The result could be a new use for an old drug, and new hope for people with certain types of acute myeloid leukemia (AML), a blood cancer which today has very few treatment options and only a 10 percent five-year survival rate.

Dr. Katherine Borden is a Montreal-born research scientist who is Canada Research Chair in the Molecular Biology of the Cell Nucleus and a professor in the Department of Pathology and Cell Biology in the Faculty of Medicine at Université de Montréal, as well as a Principal Investigator for the university’s Institute for Research in Immunology and Cancer (IRIC). Dr. Borden and her research team are focused on answering one of the fundamental questions in cancer biology: how do normal cells become transformed into cancer cells, particularly leukemia? Their research focuses on a particular protein, elF4E, and how its dysregulation leads to cells becoming cancerous, resulting in leukemia. Their understanding of this process led them to believe that an old anti-viral drug, ribavirin, might target elF4E and result in remission for some patients with AML.

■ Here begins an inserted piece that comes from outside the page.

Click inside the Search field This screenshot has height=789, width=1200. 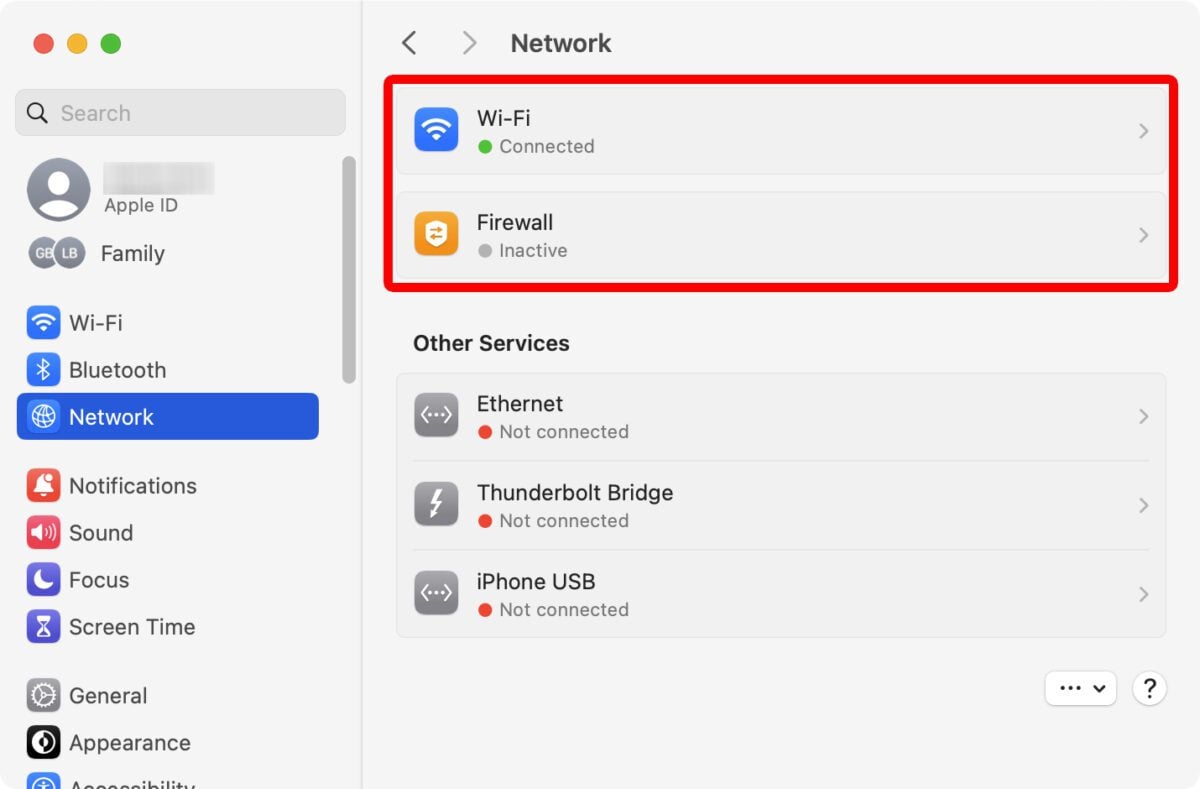[180, 113]
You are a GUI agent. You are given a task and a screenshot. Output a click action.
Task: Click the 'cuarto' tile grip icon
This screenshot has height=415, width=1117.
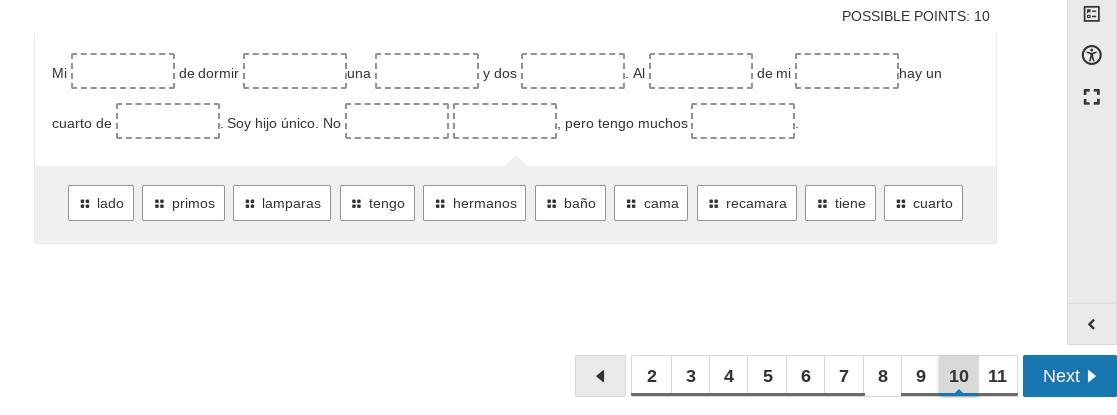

To study this theory, Dr. Borden enlisted the support of The Leukemia & Lymphoma Society in the U.S., a patient support group dedicated to fighting blood cancers. Their funding permitted a small initial clinical study in collaboration with Drs. Wilson Miller and Sarit Assouline at the Jewish General Hospital in Montreal, using drug purchased in the United States, but for which supply was both expensive and unreliable. The study, published in 2009, showed promise for ribavirin in AML. Even though all 11 patients were very sick and had already failed other possible treatments, nine improved in a matter of months, without debilitating or dangerous side effects. Some patients went into remission, a previously unheard of result, and others had dramatic drops in the number of leukemia cells.

Co-founder of Montreal’s Pharmascience, Morris Goodman learned of Dr. Borden’s work and offered to have his company manufacture ribavirin free of charge at its Montreal plant specifically for her study. That supply permitted a second study to take place using ribavirin in combination with another therapy, but also led to the growth of further collaboration, resulting in the formal agreement just completed.

Pharmascience also assisted Dr. Borden’s team by donating the help of three analytical chemists from the company’s Aegera Therapeutics research team. One of the major issues facing AML patients on ribavirin is that they develop resistance to the drug over time. The Aegera chemists’ work showed that ribavirin was being modified in a particular way in these patients, making it ineffective. This finding allowed Dr. Borden’s team to develop a way to use another drug to, they hope, slow or stop this resistance process.

This understanding is slated to be implemented as a new clinical trial in the near future using a new supply of ribavirin produced and donated by Pharmascience. A further new study planned for the next year will examine ribavirin in combination with another drug as a first treatment in newly diagnosed AML patients.

Université de Montréal’s IRICoR was established to assist university researchers in the difficult task of commercializing their discoveries in immunology and cancer. IRICoR played a major role in establishing the partnership agreement between Université de Montréal and Pharmascience which moves the process for ribavirin an important step closer. The agreement lays out the framework for how Pharmascience would commercialize ribavirin for eventual use in AML, and potentially other cancers since eIF4E is elevated in about 30 percent of cancers.

“IRICoR and Université de Montréal are very pleased with the tremendous collaboration we have had with Pharmascience and see it as a model for possible other collaborations in the future,” said Michel Bouvier, Chief Executive Officer of IRICoR. “This project demonstrates the immense mutual benefits of having available in Montreal all the players necessary to permit the type of collaborations that are vital today to bring the benefits of new discoveries to patients.”